Talks & Media Coverage

Talks and Media Coverage

Share

  • Invited Talks & Tutorials

Information Processing Society of Japan Seminar Series 2024

[Seminar Talk] Recent Trends in Speech Generative AI and Measures Against Misuse

  • #Generative model
  • #DeepfakeDetection
  • #Audio processing

Speaker: Junichi Yamagishi
Conference name: Information Processing Society of Japan Seminar Series 2024 "New Horizons of Information Technology: Social Change Driven by AI and Quantum" 12th session "The Future of Symbiotic Interaction in an Intelligent Information Environment"
Organizer: Information Processing Society of Japan
Location: Online
Date: December 20, 2024
URL: https://www.ipsj.or.jp/event/seminar/2024/program12.html

This presentation will first introduce the latest trends in AI speech generation models, which have undergone dramatic evolution. We will introduce technologies such as voice cloning, which reproduces speaker characteristics, and speech tokenizers, which utilize speech input and output in large-scale language models (LLMs), and will also introduce the latest trends in speech interaction currently being researched.

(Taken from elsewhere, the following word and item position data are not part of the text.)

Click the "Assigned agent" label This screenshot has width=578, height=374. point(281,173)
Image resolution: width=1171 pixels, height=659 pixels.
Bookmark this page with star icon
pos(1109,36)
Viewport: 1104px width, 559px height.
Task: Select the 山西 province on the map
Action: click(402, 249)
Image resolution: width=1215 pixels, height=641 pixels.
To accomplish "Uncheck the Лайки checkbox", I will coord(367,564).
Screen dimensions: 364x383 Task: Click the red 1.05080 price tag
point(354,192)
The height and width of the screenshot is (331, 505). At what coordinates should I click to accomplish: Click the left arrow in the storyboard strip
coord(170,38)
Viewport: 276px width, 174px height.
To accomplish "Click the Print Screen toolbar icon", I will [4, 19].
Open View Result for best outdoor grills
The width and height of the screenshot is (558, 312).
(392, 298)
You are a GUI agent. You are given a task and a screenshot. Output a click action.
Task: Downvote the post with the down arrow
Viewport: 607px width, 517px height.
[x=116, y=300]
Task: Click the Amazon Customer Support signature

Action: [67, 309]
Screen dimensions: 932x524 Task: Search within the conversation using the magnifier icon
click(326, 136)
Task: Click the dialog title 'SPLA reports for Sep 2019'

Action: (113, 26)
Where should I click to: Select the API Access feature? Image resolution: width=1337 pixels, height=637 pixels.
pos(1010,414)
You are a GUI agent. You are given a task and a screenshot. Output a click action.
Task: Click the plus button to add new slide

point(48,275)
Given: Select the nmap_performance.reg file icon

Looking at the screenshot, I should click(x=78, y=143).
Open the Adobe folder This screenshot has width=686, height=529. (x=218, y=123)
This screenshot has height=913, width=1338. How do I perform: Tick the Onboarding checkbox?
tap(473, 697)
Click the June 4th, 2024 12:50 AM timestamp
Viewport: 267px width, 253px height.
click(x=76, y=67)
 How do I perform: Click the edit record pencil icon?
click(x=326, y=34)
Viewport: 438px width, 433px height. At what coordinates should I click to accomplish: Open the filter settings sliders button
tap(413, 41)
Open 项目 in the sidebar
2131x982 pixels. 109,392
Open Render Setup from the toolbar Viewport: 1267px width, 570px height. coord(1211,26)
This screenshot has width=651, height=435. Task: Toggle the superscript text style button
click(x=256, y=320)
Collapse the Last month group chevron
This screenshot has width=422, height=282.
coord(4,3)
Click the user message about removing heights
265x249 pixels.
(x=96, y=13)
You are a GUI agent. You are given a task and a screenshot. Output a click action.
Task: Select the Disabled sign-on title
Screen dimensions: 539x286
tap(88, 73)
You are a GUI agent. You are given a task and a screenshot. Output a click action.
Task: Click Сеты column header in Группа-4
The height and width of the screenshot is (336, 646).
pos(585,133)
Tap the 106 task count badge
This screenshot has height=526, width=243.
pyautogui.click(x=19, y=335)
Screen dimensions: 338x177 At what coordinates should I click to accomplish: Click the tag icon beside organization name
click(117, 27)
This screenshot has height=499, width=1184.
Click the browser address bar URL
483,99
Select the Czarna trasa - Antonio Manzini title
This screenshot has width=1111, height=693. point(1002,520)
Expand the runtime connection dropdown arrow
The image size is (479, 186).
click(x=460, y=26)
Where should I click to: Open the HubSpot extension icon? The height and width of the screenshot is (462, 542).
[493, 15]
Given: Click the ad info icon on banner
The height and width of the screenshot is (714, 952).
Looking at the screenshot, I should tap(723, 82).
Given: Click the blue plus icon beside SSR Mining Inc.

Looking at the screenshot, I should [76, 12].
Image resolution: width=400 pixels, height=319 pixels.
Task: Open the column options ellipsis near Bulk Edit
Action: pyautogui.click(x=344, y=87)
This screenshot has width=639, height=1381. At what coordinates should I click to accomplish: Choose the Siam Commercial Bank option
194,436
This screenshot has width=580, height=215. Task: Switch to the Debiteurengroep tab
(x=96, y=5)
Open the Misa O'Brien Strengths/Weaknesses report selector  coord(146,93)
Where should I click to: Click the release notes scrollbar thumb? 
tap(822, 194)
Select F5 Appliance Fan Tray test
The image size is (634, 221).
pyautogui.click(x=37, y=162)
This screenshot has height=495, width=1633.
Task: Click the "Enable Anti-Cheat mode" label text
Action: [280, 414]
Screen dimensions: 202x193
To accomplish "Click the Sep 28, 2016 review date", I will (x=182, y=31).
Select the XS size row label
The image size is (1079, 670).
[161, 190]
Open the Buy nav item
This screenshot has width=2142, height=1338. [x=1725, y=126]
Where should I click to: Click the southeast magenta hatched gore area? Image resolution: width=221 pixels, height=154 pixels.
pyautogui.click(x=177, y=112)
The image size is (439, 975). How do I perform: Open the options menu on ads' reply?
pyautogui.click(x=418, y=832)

We will then discuss countermeasures for misuse of voice generation AI. First, we will touch on deepfake detection technology, which distinguishes between artificial voices generated by generative models and human voices, and introduce a large-scale voice database for training and evaluating detection models, as well as the analysis results of multiple detection models under poor conditions. Finally, we will introduce neural watermarking, which processes the model weights of voice generation AI and automatically embeds watermarks in the audio output, and discuss its usefulness and limitations.